→ Énoncé: Mettez à jour le texte sur les restaurants végétariens en remplaçant « plats vedettes » par « plats phares », puis recopiez tout ce qui va de « Les restaurants végétariens » jusqu'à « Mei-ling / MOFA) ».

→ Extrait choisi:
════════
Les restaurants végétariens gagnent en popularité grâce à la créativité des chefs et à la richesse des ingrédients locaux.
Le chef exécutif de TAWI, Tim Hsu, présente le « Buddha bowl », l'un des plats vedettes de Little Tree Food. (Photo de Chen Mei-ling / MOFA)
C’est l’objectif de la caméra qui se régale toujours en premier chez Little Tree Food, où chaque repas est un festin pour les yeux comme pour l’estomac. L’un des plats emblématiques des restaurants végétariens de la chaîne à Taipei est le « Buddha bowl » (bol de Bouddha), une entrée copieuse composée d’edamame frais et de légumes verts à feuilles, de pois chiches frits dorés, de pâte de piment cramoisie et d’une cuillerée d’avocat de couleur émeraude, le tout agrémenté de fines lamelles de jeunes radis roses et de courgettes jaunes et vertes. Ce plat multicolore est l’un des préférés des internautes sur les réseaux sociaux, mais ce n’est pas seulement dû à son aspect esthétique.
════════
→ Données fournies:
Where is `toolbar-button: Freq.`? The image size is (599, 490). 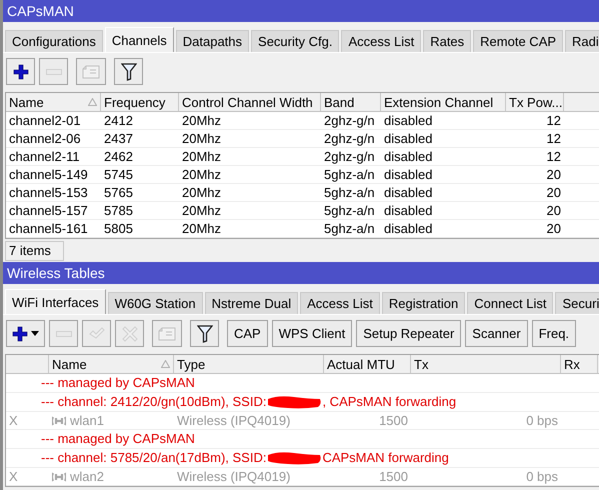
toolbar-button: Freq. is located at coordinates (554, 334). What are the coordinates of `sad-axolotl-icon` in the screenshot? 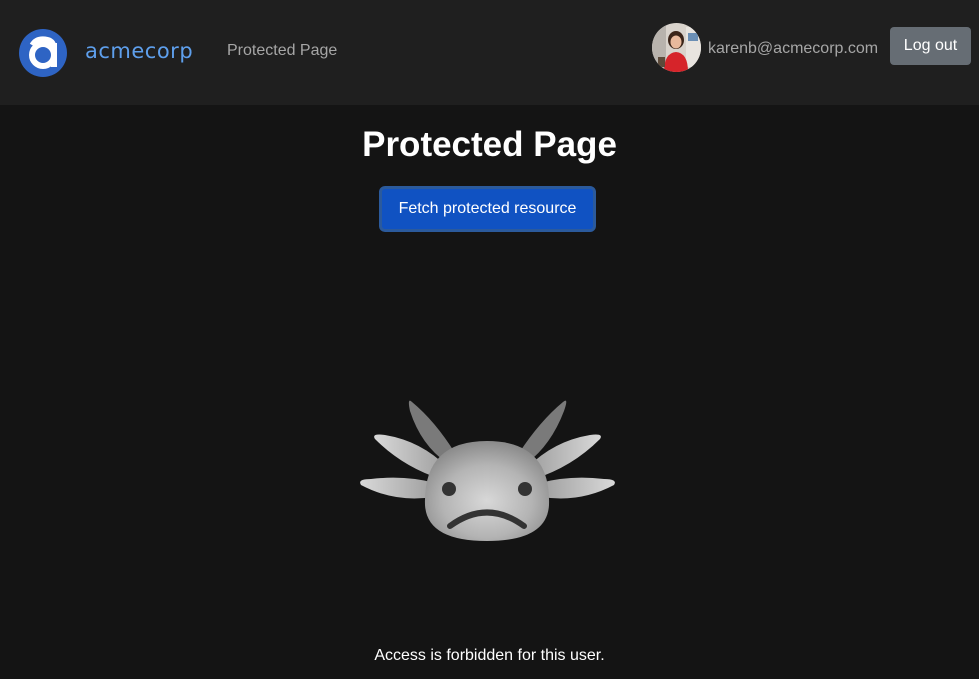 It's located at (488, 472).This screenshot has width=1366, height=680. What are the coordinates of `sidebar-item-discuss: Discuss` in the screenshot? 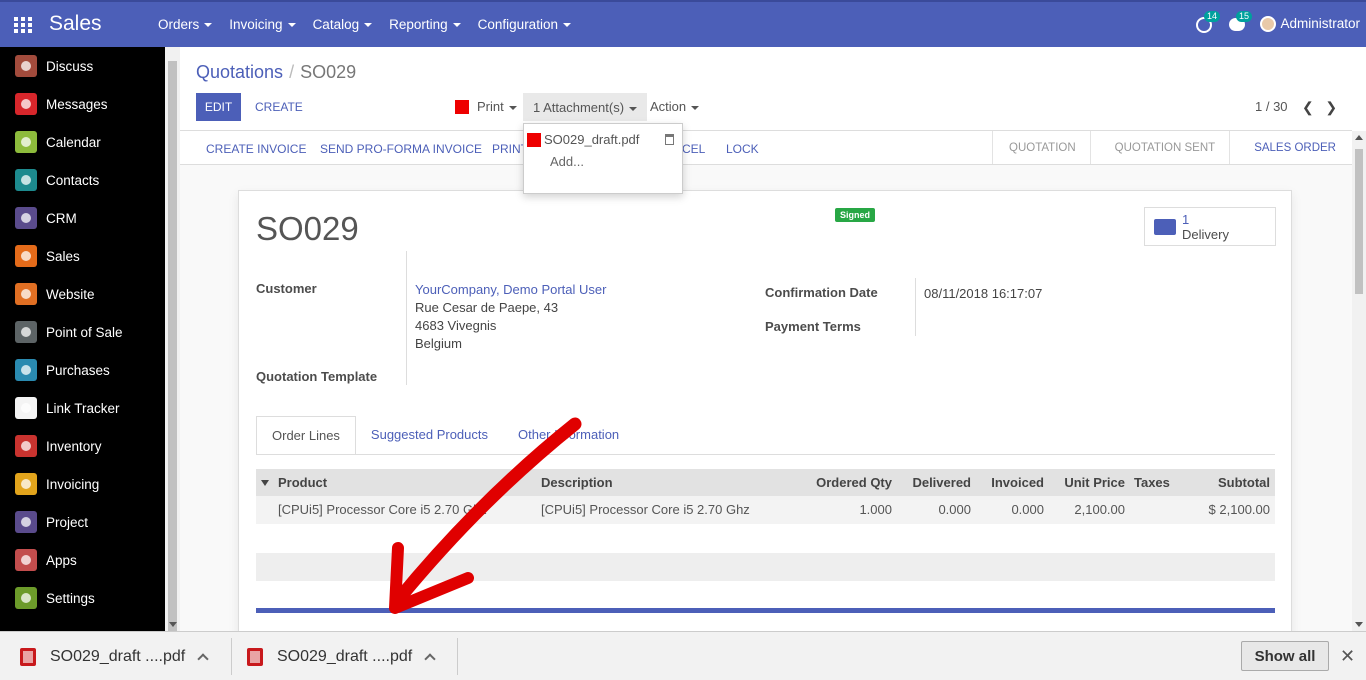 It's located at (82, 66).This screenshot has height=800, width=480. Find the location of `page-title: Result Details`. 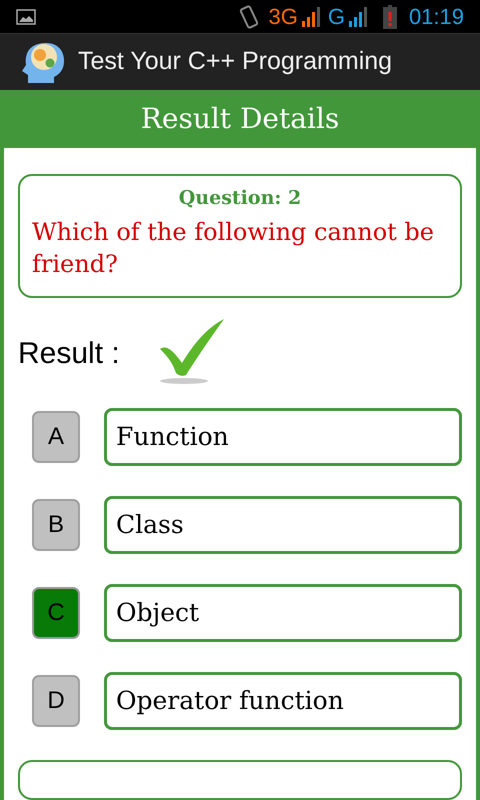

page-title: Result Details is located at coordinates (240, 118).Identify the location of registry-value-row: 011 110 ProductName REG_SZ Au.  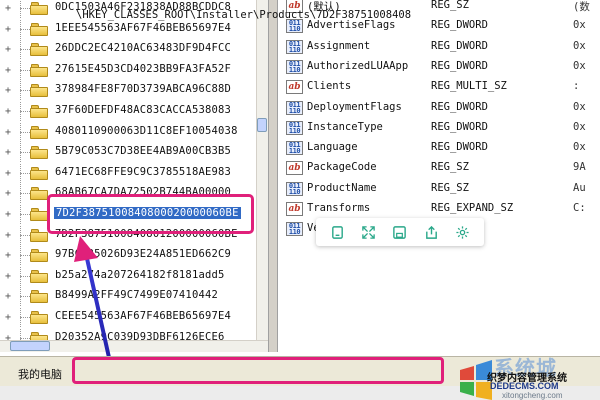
════════
→ Corrigé:
Les restaurants végétariens gagnent en popularité grâce à la créativité des chefs et à la richesse des ingrédients locaux.
Le chef exécutif de TAWI, Tim Hsu, présente le « Buddha bowl », l'un des plats phares de Little Tree Food. (Photo de Chen Mei-ling / MOFA)